* Work task: Apart from the images, every record below must be given again without alteration.

++++++++++

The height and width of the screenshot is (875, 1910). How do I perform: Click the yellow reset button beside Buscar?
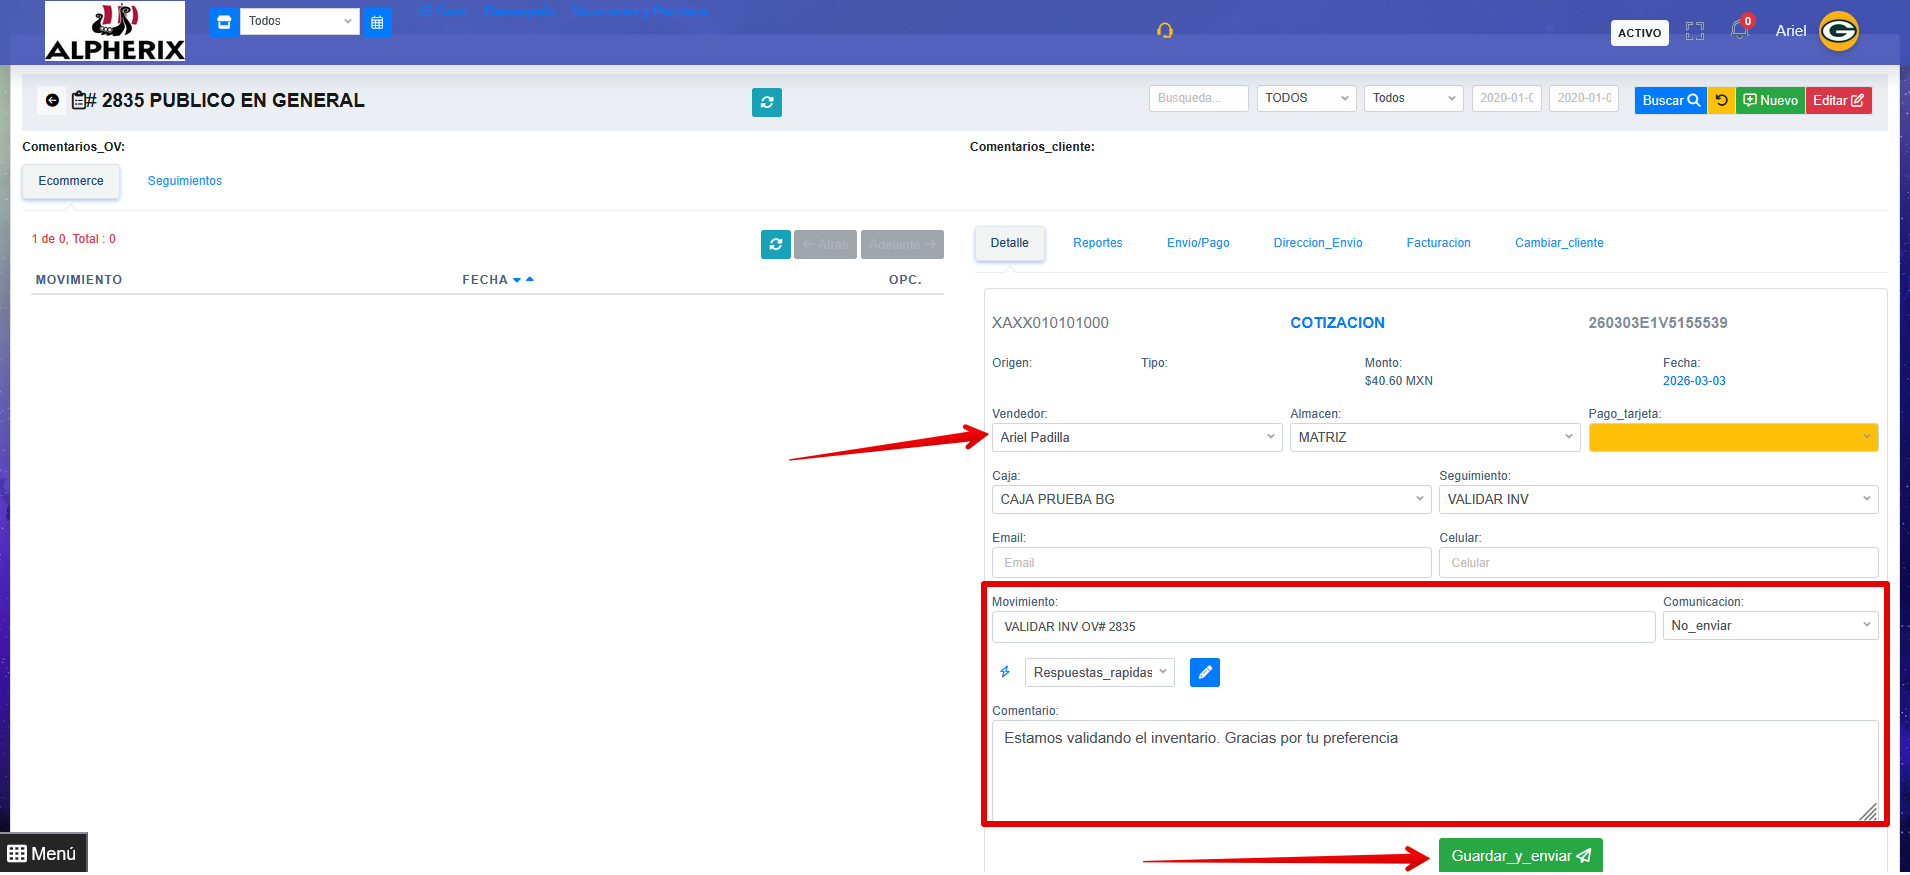[1721, 100]
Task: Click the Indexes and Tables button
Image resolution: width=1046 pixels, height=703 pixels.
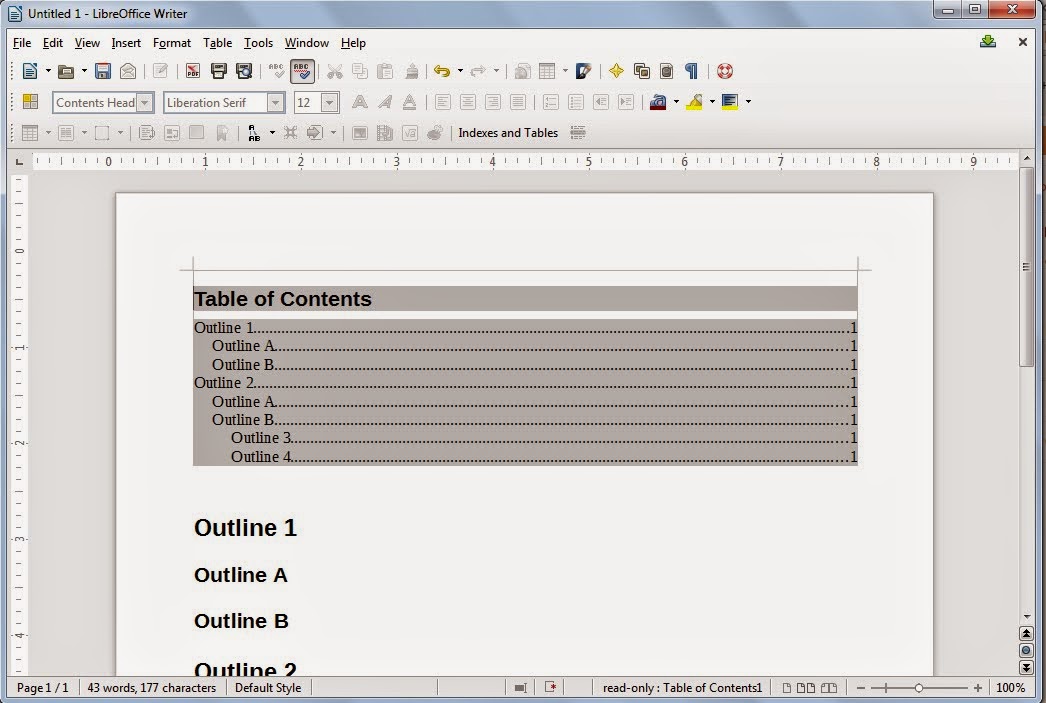Action: pyautogui.click(x=507, y=132)
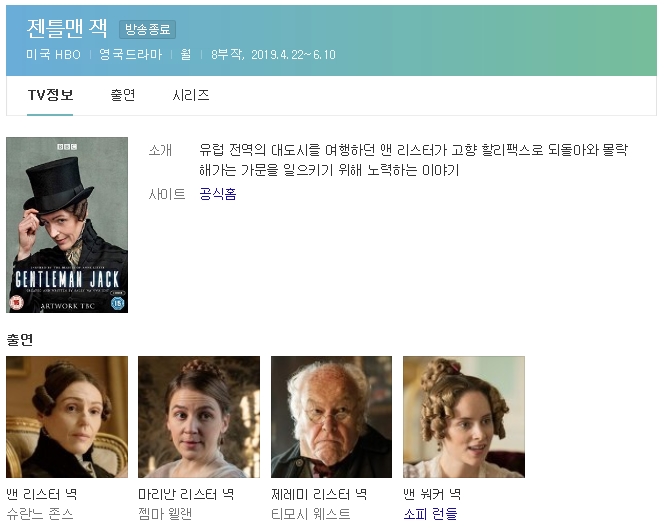Click the 방송종료 status badge

147,29
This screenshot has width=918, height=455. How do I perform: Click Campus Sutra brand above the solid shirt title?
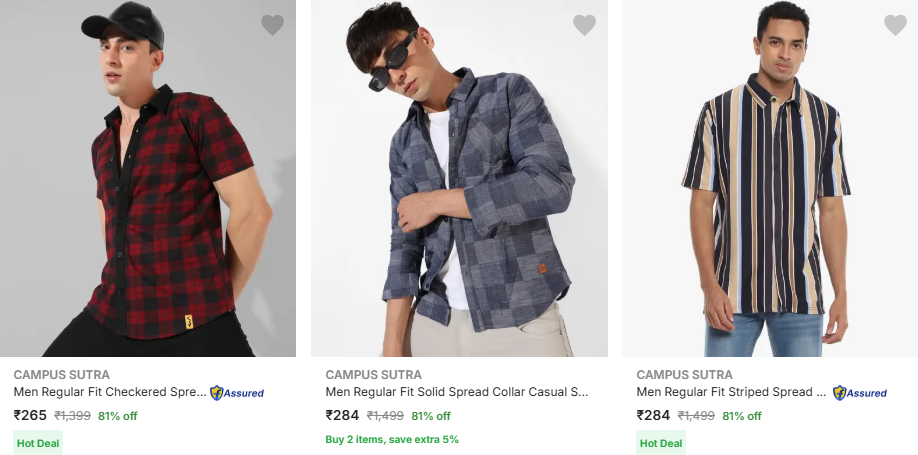click(x=374, y=375)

++++++++++

* Result of this exercise:
The height and width of the screenshot is (875, 1910). How do I perform: Click the yellow reset button beside Buscar?
[1721, 100]
Task: Click the Indexes and Tables button
Image resolution: width=1046 pixels, height=703 pixels.
Action: pyautogui.click(x=507, y=132)
Click the 방송종료 status badge

147,29
This screenshot has width=918, height=455. How do I perform: Click Campus Sutra brand above the solid shirt title?
click(x=374, y=375)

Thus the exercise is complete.